* Work instructions
Pull every line containing "agent" out of the listing below.

* Dataset extract
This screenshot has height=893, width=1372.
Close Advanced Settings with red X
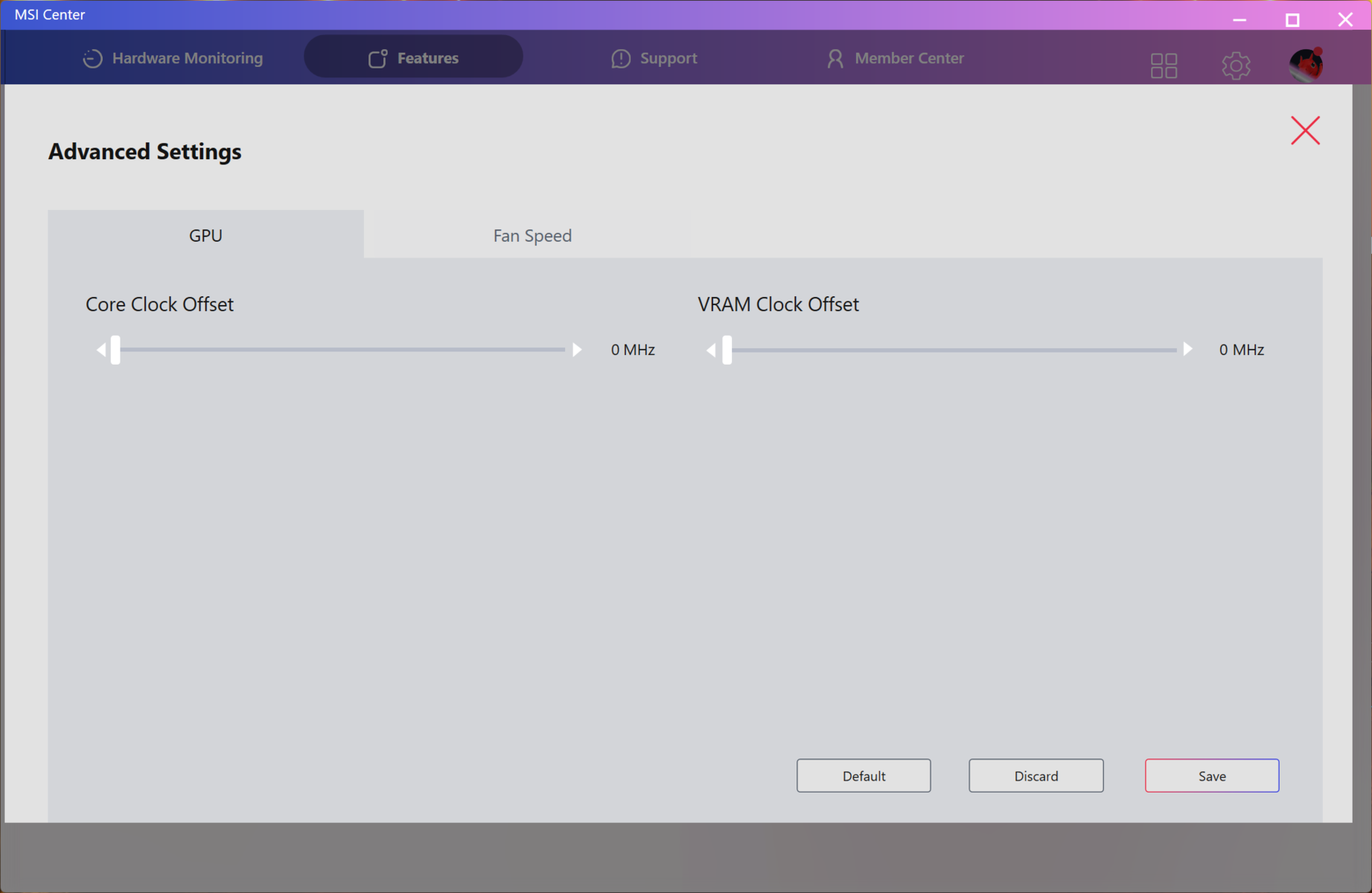[1305, 131]
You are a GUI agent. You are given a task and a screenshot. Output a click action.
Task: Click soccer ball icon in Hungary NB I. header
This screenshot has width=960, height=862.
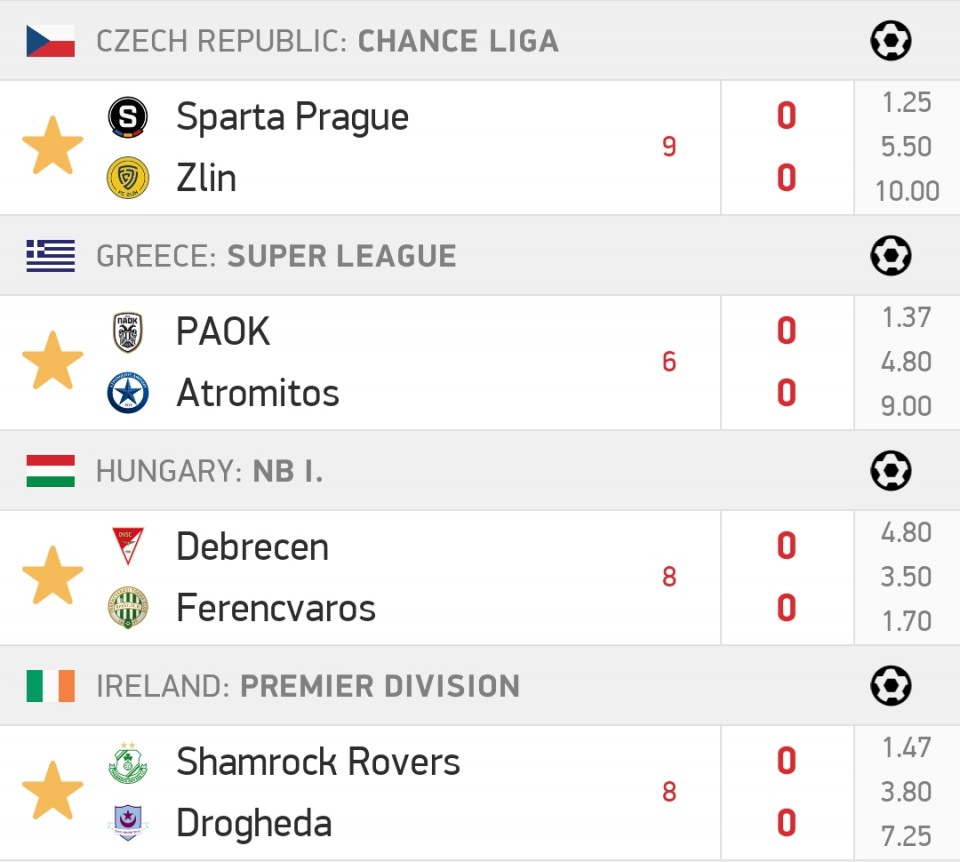[891, 471]
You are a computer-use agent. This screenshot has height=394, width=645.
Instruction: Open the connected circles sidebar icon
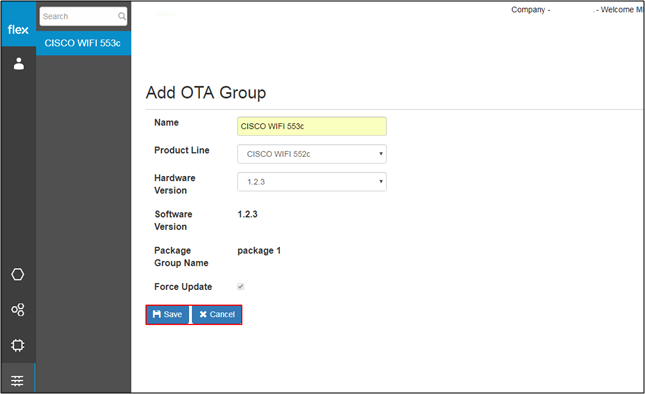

* Response
You are a GUI agent. You are given a task and a screenshot. Output a click action.
You are a computer-use agent. This screenshot has height=394, width=645.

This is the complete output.